• Task: Look below for the line with "You are a computer-use", then repeat it and all lines after it, exactly, minus any pictures.
###
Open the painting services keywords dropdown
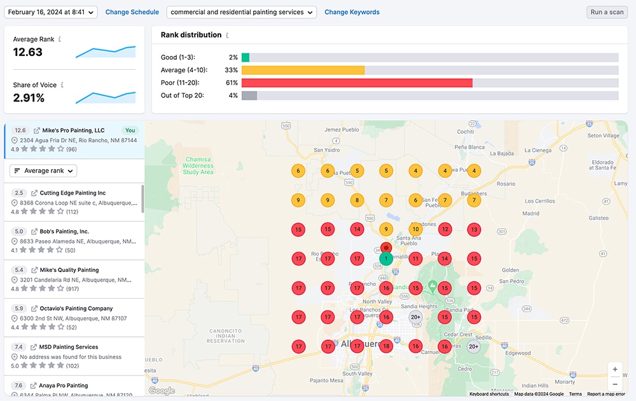 239,11
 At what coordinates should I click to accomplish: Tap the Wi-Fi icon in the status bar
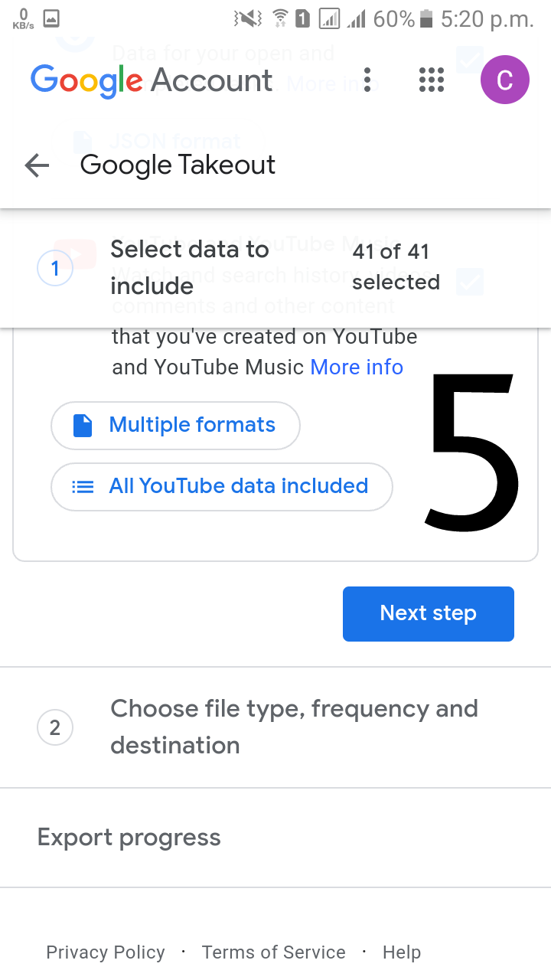coord(280,18)

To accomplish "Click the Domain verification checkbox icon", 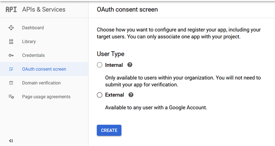I will pyautogui.click(x=11, y=83).
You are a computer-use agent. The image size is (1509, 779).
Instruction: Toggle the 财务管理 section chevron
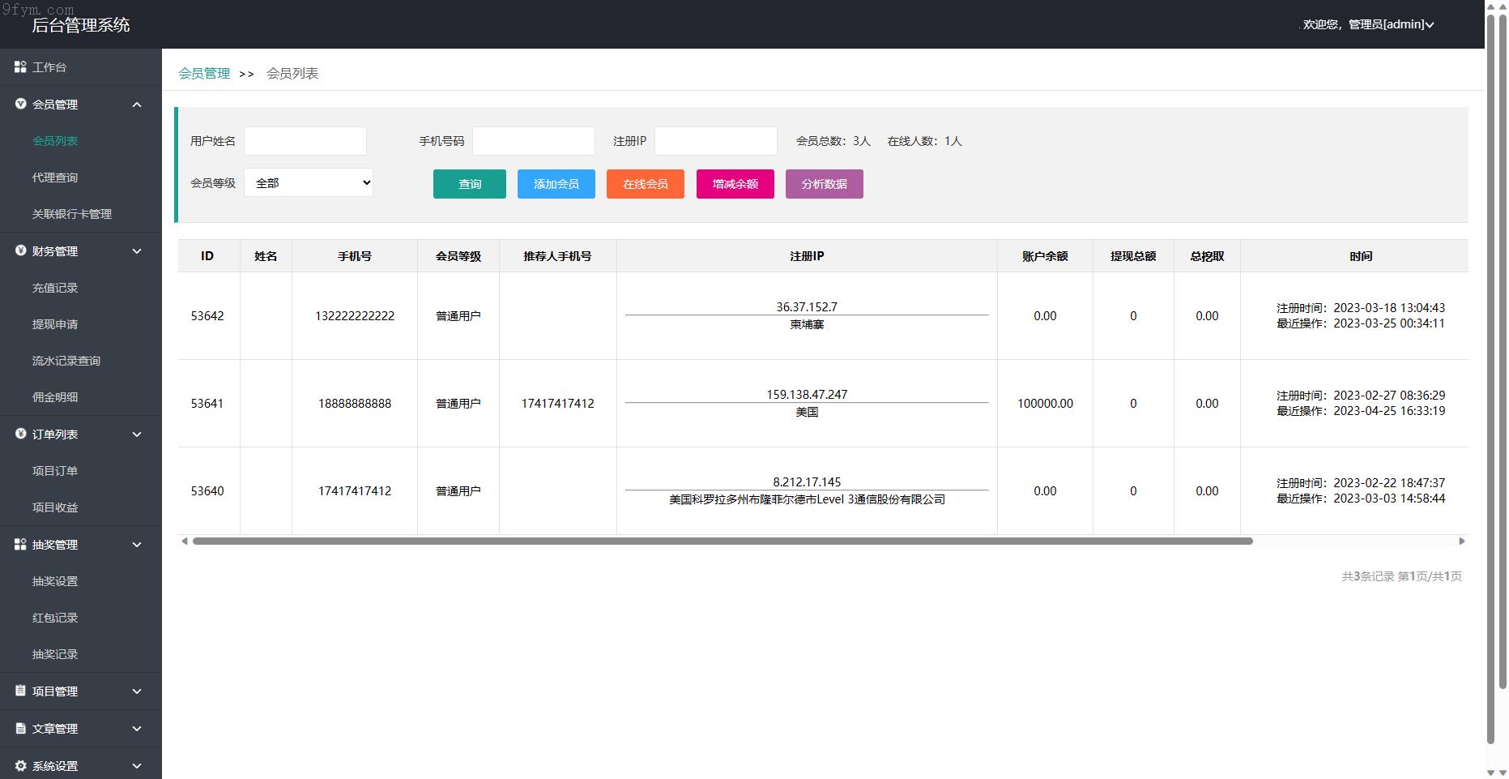pos(137,251)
###
• Solution for this task:
You are a computer-use agent. The image size is (1509, 779).
Instruction: Toggle the 财务管理 section chevron
pos(137,251)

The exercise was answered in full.